## YOUR INSTRUCTIONS
If a line below contains "scrollbar", count it; then state how many such lines there are, and nothing else.

*** Opening THE RECORDS ***

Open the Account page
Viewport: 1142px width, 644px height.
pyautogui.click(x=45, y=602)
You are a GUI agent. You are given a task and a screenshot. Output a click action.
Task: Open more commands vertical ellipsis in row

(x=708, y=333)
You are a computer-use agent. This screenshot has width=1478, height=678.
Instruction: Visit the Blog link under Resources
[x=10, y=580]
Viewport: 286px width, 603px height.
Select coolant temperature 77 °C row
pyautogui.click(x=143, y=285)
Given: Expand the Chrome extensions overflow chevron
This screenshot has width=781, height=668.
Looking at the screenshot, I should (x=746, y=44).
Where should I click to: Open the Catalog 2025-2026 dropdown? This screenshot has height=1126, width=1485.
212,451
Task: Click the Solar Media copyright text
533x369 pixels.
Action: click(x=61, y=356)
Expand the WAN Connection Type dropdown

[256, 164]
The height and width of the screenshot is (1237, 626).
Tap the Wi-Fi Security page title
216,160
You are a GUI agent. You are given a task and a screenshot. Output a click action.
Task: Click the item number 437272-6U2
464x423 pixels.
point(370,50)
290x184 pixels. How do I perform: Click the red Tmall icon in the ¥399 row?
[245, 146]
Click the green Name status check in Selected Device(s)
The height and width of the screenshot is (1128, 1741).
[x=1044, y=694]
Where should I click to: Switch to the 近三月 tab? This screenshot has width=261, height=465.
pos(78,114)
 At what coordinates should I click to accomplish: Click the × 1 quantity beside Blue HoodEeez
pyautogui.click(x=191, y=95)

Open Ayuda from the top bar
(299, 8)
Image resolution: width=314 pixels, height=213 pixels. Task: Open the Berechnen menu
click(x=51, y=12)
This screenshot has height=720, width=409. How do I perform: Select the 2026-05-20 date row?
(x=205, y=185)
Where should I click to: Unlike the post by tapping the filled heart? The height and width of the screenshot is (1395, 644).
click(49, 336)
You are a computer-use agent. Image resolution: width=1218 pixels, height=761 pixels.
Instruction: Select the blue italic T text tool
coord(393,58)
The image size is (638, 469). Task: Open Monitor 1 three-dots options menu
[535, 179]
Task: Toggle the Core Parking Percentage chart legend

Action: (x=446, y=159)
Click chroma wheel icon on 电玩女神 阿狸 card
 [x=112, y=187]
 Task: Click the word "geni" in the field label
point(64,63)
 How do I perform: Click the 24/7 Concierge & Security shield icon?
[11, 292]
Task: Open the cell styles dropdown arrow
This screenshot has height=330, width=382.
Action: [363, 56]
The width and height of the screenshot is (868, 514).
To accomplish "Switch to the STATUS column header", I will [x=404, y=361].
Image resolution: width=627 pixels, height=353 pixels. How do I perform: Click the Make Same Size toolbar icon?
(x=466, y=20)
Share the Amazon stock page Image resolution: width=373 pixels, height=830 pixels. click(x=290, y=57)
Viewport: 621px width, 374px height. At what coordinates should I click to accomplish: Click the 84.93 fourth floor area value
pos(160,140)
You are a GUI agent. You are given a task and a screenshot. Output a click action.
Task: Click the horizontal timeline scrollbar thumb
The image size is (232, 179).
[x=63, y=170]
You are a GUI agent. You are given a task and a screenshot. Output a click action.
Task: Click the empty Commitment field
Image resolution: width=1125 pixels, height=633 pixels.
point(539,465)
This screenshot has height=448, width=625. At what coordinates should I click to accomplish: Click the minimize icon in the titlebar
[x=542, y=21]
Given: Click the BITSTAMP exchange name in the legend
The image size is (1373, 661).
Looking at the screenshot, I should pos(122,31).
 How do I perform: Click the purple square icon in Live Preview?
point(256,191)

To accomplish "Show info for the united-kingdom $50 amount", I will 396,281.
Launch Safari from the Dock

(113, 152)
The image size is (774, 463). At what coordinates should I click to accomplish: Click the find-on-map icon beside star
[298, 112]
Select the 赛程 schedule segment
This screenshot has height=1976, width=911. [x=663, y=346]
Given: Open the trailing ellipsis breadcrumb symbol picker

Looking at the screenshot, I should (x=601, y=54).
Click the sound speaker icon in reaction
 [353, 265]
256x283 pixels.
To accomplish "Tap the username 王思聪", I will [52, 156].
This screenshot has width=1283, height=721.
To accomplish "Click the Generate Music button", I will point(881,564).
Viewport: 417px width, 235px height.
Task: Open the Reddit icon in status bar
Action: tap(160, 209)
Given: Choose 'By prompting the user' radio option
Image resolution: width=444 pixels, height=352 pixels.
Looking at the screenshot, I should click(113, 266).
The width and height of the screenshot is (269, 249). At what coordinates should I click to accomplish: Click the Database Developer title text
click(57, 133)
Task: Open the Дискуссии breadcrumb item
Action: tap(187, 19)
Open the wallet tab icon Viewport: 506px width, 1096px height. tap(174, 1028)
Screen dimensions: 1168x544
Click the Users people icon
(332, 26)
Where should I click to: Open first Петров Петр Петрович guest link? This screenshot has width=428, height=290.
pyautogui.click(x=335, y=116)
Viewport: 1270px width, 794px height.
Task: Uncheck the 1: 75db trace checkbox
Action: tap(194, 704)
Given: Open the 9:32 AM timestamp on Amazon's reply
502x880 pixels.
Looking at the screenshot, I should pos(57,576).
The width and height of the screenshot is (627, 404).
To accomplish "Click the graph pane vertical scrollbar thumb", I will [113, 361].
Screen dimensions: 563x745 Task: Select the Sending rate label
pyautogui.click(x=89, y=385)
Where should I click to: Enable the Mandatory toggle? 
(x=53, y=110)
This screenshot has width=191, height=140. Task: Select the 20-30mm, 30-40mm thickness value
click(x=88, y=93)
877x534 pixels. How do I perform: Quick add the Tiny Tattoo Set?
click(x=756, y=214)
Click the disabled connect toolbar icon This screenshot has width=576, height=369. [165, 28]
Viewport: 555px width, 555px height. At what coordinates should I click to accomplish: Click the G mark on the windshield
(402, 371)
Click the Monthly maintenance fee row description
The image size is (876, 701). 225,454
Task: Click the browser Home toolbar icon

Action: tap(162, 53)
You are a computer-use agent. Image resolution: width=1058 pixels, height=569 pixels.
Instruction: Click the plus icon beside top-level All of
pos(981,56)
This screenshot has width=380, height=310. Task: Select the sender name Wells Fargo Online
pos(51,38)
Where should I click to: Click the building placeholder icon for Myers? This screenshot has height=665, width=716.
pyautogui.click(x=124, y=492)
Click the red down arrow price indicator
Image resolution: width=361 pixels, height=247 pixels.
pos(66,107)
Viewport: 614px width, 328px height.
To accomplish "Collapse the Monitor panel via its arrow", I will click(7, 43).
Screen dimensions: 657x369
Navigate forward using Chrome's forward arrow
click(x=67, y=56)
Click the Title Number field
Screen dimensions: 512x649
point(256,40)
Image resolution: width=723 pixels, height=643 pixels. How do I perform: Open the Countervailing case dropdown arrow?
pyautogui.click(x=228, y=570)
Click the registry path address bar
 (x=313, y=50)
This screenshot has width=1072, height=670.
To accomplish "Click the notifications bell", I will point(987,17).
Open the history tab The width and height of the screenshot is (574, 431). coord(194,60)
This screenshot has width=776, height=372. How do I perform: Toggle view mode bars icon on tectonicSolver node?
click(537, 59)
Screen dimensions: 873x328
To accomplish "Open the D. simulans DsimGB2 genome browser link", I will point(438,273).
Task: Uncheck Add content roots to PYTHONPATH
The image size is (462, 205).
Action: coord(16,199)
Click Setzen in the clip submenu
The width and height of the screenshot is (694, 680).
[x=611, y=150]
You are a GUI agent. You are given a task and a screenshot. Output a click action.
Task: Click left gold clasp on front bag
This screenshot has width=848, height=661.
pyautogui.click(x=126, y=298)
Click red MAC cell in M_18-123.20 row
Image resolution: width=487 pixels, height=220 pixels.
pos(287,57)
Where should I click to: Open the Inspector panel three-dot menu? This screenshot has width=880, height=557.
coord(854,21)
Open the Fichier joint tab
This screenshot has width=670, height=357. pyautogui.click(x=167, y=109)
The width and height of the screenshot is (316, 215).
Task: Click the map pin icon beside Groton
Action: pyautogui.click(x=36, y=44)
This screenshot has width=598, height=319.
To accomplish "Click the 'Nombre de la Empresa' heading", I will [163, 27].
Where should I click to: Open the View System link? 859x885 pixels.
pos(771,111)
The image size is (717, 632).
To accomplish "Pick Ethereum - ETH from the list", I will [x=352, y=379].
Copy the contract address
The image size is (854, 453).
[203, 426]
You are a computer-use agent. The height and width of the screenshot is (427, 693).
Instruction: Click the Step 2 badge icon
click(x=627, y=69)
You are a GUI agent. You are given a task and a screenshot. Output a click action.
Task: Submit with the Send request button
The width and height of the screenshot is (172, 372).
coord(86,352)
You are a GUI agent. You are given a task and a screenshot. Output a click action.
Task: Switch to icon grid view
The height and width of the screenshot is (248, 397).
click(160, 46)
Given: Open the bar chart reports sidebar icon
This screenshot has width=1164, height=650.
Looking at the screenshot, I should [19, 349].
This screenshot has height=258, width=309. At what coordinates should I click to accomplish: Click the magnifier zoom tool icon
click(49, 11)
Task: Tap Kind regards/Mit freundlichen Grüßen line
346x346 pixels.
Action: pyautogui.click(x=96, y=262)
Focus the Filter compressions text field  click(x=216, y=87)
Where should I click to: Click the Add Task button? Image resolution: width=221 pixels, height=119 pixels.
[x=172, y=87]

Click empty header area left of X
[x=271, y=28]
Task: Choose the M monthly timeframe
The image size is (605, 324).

*** Closing THE RECORDS ***

## RESULT OF THIS EXERCISE
2